BEGIN Excerpt provided

In March 2020, due to the COVID-19 lockdowns, Tinder temporarily made its Passport feature available for free to all its users worldwide. Previously this feature had been only accessible to users who had purchased a subscription.

In August 2020, Tinder revealed plans for its Tinder Platinum subscription plan, which gives users access to more features for a higher price than gold. The same month, Jim Lanzone took over as CEO.

In September 2020, the Pakistani government announced that it would ban five dating apps, including Tinder, because the apps provided "immoral or indecent content" that does not comply with Pakistani law.

Also in September 2020, Tinder relaunched Swipe Night, an interactive series where users make decisions following a storyline. Swipe Night had previously been launched in October 2019. It was slated to be launched internationally in March 2020, but it was postponed until September due to the COVID-19 pandemic.

In December 2020, Tinder announced a partnership with Megan Thee Stallion for the Put Yourself Out There Challenge, giving $10,000 to users who made unique profiles.

===2021-present===
In February 2021, Tinder launched mobile accessories under the brand name Tinder Made.

In March 2021, Tinder gave away COVID-19 testing kits to some matches as COVID-19 lockdowns ended.

In March 2021, Tinder partnered with and invested $1.5 million in Garbo, a nonprofit background check company, to add a feature enabling users to run background checks on their matches to determine criminal records. The move was controversial due to alleged errors and alleged racial discrimination in the criminal justice system. Tinder ended its partnership with Garbo in 2023.

In June 2021, Tinder added an online speed dating game.

In August 2021, Tinder began requiring use of an identity verification service to mitigate catfishing on the platform.

In September 2021, Lanzone resigned as chief executive to pursue a new role at Yahoo. Tinder named Renate Nyborg its new CEO, its first female CEO.

END Excerpt provided
BEGIN Material provided

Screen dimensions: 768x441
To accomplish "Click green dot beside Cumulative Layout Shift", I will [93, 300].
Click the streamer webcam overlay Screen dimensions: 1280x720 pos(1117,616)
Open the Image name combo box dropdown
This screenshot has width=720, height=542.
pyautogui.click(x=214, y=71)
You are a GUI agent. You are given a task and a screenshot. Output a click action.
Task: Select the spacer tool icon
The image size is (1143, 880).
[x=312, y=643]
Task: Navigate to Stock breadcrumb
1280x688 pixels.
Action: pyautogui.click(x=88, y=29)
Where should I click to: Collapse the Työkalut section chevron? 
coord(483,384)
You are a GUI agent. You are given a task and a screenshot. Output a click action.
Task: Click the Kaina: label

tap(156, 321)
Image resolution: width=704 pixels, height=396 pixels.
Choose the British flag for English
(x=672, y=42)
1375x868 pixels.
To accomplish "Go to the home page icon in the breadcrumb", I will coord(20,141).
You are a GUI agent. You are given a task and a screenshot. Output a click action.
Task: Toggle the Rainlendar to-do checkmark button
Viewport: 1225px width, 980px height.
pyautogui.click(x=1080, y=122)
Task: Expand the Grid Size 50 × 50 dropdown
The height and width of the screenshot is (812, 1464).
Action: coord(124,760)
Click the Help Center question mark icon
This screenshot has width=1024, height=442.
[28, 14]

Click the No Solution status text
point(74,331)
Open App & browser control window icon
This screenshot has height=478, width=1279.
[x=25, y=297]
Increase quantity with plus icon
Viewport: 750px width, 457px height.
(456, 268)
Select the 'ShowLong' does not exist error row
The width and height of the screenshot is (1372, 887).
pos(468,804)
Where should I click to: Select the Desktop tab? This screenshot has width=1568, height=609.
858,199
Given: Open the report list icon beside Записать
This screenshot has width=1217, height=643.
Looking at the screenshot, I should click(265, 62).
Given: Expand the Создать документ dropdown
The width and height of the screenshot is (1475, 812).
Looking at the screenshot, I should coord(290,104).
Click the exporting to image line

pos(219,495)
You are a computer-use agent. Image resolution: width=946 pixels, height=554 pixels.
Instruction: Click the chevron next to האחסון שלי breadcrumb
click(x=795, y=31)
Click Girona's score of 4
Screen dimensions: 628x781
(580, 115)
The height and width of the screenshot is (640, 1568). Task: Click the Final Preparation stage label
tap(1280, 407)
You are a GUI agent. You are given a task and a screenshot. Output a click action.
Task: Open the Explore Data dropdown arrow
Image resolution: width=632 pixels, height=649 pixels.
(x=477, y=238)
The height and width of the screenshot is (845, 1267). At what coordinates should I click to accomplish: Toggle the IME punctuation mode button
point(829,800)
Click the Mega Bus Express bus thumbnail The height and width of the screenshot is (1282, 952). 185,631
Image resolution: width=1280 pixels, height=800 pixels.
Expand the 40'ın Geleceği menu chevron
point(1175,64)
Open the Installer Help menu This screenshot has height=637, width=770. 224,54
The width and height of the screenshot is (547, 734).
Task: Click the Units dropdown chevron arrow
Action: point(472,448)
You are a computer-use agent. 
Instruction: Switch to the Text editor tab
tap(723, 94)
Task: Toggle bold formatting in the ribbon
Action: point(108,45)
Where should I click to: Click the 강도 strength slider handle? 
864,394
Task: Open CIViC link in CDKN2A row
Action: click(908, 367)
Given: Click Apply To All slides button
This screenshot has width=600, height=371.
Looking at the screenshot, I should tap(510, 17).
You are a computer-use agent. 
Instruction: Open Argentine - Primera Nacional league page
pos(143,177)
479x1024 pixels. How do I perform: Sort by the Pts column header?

END Material provided

### Problem 1
Retype the passage on Tinder's history word for word, from "Also in September" down to "the COVID-19 pandemic.".
### Problem 2
In the passage on Tinder's history, whom did Tinder name as its new CEO when Lanzone resigned in September 2021?

### Written solution 1
Also in September 2020, Tinder relaunched Swipe Night, an interactive series where users make decisions following a storyline. Swipe Night had previously been launched in October 2019. It was slated to be launched internationally in March 2020, but it was postponed until September due to the COVID-19 pandemic.

### Written solution 2
Renate Nyborg